◆ **EXTRACT PROVIDED**:
★ ★ ★ ★ ★ ★ ★
Meanwhile, the employee polling has indeed extended to Boise. We had a site-wide voicemail with management telling us the poll wasn't HP-sponsored, and expressing their regret for the employees having been pulled into this controversy. Yeah, it's been a sorry mess for some months now, but I hardly feel the need for an apology for being polled (should I turn out to be one of the chosen). They didn't apologize for Innisfree M&A's and Georgeson Shareholder's recent lobbying calls on behalf of the board of directors. (They did call our house, but not while I was here.) Those went to stockholders, of course, but there's a sizeable overlap in the populations.

And the proxy mailings keep rolling in. With 4 different accounts (old and new employee purchase plans, a 401k stock fund, and shares held in a brokerage account) and 2 colors (white and green, or WHITE and GREEN as the HP mailings like to say), we were due to get 8. Today's bulging mailbox had the last of the original set, and more duplicates from HP, for a total of 11 and counting.

Innisfree M&A doesn't seem to be a very capable administrator. Instead of business reply envelopes, they're sending stamped envelopes. For a low volume account, B.R.E.s can cost twice as much as first calss, so that might make sense, but sending out duplicates for everything spoils that deal. Then there's the multiple copies of the 190 page proxy statement; we could landscape our yard with all the trees they're wasting.
★ ★ ★ ★ ★ ★ ★
◆ **INSTRUCTIONS TO FOLLOW**: Write out the whole post above about the HP employee polling and proxy mailings, word for word.

◆ **DATA PROVIDED**:
★ ★ ★ ★ ★ ★ ★
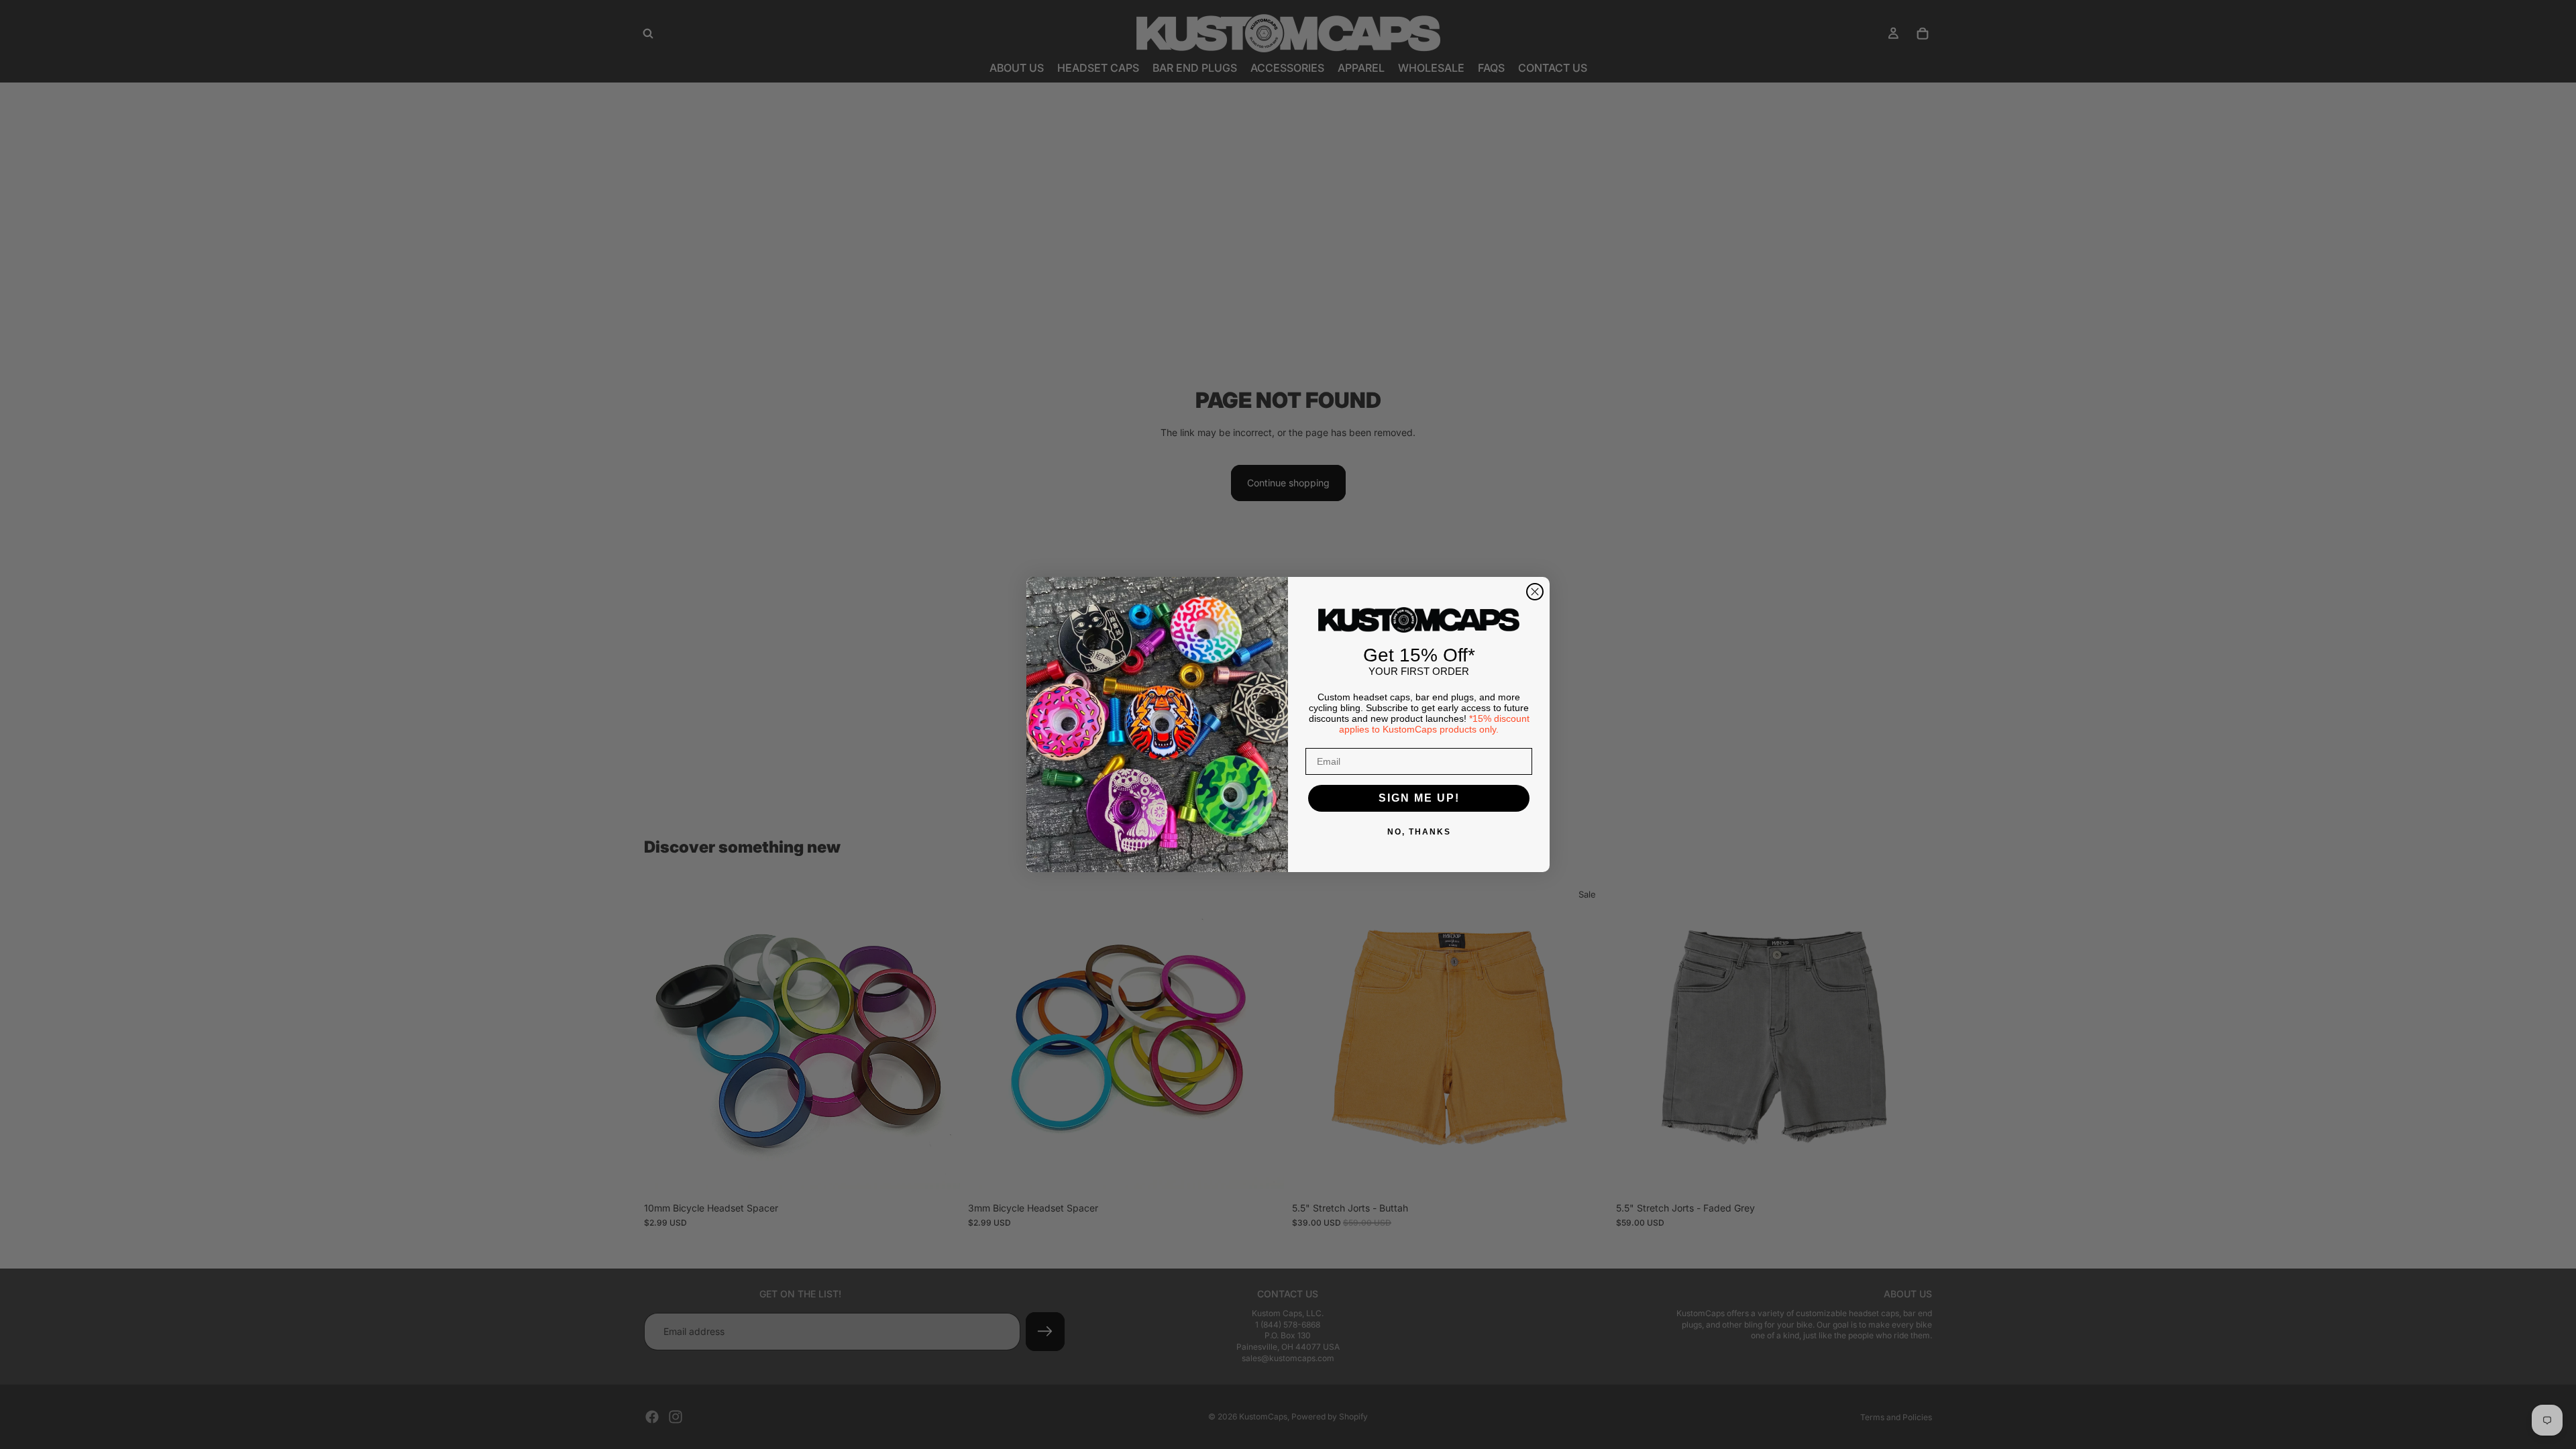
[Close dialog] (1535, 592)
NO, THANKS (1419, 832)
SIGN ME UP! (1419, 798)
★ ★ ★ ★ ★ ★ ★
◆ **RESPONSE**:
Meanwhile, the employee polling has indeed extended to Boise. We had a site-wide voicemail with management telling us the poll wasn't HP-sponsored, and expressing their regret for the employees having been pulled into this controversy. Yeah, it's been a sorry mess for some months now, but I hardly feel the need for an apology for being polled (should I turn out to be one of the chosen). They didn't apologize for Innisfree M&A's and Georgeson Shareholder's recent lobbying calls on behalf of the board of directors. (They did call our house, but not while I was here.) Those went to stockholders, of course, but there's a sizeable overlap in the populations.

And the proxy mailings keep rolling in. With 4 different accounts (old and new employee purchase plans, a 401k stock fund, and shares held in a brokerage account) and 2 colors (white and green, or WHITE and GREEN as the HP mailings like to say), we were due to get 8. Today's bulging mailbox had the last of the original set, and more duplicates from HP, for a total of 11 and counting.

Innisfree M&A doesn't seem to be a very capable administrator. Instead of business reply envelopes, they're sending stamped envelopes. For a low volume account, B.R.E.s can cost twice as much as first calss, so that might make sense, but sending out duplicates for everything spoils that deal. Then there's the multiple copies of the 190 page proxy statement; we could landscape our yard with all the trees they're wasting.